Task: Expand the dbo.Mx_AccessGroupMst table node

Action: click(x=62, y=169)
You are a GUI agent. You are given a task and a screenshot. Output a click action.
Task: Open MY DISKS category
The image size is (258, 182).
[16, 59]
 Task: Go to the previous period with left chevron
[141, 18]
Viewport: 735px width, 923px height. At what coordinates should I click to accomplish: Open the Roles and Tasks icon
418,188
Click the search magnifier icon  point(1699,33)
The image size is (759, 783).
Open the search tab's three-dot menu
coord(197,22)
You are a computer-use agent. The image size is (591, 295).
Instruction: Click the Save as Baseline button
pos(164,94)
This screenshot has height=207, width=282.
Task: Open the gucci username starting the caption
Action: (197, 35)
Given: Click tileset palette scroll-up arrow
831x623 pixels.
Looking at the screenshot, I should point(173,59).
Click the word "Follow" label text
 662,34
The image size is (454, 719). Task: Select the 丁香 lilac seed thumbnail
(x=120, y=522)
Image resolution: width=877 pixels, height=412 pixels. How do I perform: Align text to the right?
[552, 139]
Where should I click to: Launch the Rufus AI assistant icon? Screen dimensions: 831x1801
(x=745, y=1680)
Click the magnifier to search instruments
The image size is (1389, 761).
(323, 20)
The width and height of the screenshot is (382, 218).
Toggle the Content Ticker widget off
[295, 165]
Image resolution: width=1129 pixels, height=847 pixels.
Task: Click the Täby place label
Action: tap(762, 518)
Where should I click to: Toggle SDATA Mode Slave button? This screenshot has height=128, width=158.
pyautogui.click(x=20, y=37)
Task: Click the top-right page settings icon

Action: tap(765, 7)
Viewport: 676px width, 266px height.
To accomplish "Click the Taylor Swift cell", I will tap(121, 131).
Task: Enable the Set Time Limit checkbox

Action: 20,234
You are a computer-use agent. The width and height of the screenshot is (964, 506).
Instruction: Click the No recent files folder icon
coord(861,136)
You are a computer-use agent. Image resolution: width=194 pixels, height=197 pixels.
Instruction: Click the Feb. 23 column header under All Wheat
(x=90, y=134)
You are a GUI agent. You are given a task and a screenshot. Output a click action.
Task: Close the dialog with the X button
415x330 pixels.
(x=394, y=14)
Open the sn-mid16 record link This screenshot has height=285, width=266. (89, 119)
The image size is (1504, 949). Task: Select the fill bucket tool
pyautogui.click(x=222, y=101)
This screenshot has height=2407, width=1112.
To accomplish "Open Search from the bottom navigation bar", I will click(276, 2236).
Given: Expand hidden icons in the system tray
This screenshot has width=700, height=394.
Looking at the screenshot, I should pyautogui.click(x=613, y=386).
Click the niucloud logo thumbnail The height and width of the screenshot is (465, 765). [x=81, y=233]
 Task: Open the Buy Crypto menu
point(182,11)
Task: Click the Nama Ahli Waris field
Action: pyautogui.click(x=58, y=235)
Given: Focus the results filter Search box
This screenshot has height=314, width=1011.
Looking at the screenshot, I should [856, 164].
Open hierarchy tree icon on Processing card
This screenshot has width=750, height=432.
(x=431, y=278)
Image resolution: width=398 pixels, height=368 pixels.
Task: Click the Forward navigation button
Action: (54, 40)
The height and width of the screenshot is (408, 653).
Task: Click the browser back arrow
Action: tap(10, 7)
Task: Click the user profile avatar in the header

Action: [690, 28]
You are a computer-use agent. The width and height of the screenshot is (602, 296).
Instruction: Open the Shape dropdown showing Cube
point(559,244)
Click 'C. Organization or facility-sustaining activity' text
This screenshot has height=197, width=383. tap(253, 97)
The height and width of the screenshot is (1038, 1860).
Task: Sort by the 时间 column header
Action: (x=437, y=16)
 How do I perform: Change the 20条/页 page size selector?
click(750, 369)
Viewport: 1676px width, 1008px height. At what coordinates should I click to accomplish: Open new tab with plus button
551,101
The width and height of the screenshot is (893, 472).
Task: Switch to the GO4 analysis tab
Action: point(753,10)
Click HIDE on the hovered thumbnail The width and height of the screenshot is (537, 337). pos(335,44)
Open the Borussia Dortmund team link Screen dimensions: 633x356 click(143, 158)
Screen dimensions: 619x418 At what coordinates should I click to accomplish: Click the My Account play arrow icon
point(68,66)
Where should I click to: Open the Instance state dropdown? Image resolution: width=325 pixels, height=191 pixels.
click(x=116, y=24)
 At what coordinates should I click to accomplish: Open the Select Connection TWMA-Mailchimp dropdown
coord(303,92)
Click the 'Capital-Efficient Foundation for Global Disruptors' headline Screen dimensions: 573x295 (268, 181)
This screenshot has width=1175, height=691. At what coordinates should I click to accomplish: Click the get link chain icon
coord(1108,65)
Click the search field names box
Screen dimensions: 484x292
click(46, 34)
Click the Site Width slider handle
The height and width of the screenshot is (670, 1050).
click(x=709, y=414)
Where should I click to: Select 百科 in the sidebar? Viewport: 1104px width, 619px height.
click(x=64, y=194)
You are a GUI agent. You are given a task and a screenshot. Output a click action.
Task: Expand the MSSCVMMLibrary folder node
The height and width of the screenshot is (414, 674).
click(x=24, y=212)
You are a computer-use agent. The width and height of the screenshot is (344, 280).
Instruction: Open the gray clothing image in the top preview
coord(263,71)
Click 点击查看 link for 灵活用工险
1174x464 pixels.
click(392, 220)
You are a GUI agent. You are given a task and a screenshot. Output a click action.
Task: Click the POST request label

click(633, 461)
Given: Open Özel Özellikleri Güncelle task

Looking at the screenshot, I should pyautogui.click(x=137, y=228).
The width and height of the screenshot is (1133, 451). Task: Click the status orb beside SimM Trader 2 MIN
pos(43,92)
########
→ **Directive**
Reproduce these rows verbatim, beginning at the line that contains "The image size is (759, 783)." and ending after the line that contains "Action: 20,234".

→ **Correct result**
The image size is (759, 783).
Open the search tab's three-dot menu
coord(197,22)
You are a computer-use agent. The image size is (591, 295).
Instruction: Click the Save as Baseline button
pos(164,94)
This screenshot has height=207, width=282.
Task: Open the gucci username starting the caption
Action: (197, 35)
Given: Click tileset palette scroll-up arrow
831x623 pixels.
Looking at the screenshot, I should point(173,59).
Click the word "Follow" label text
 662,34
The image size is (454, 719). Task: Select the 丁香 lilac seed thumbnail
(x=120, y=522)
Image resolution: width=877 pixels, height=412 pixels. How do I perform: Align text to the right?
[552, 139]
Where should I click to: Launch the Rufus AI assistant icon? Screen dimensions: 831x1801
(x=745, y=1680)
Click the magnifier to search instruments
The image size is (1389, 761).
(323, 20)
The width and height of the screenshot is (382, 218).
Toggle the Content Ticker widget off
[295, 165]
Image resolution: width=1129 pixels, height=847 pixels.
Task: Click the Täby place label
Action: tap(762, 518)
Where should I click to: Toggle SDATA Mode Slave button? This screenshot has height=128, width=158.
pyautogui.click(x=20, y=37)
Task: Click the top-right page settings icon

Action: tap(765, 7)
Viewport: 676px width, 266px height.
To accomplish "Click the Taylor Swift cell", I will tap(121, 131).
Task: Enable the Set Time Limit checkbox

Action: 20,234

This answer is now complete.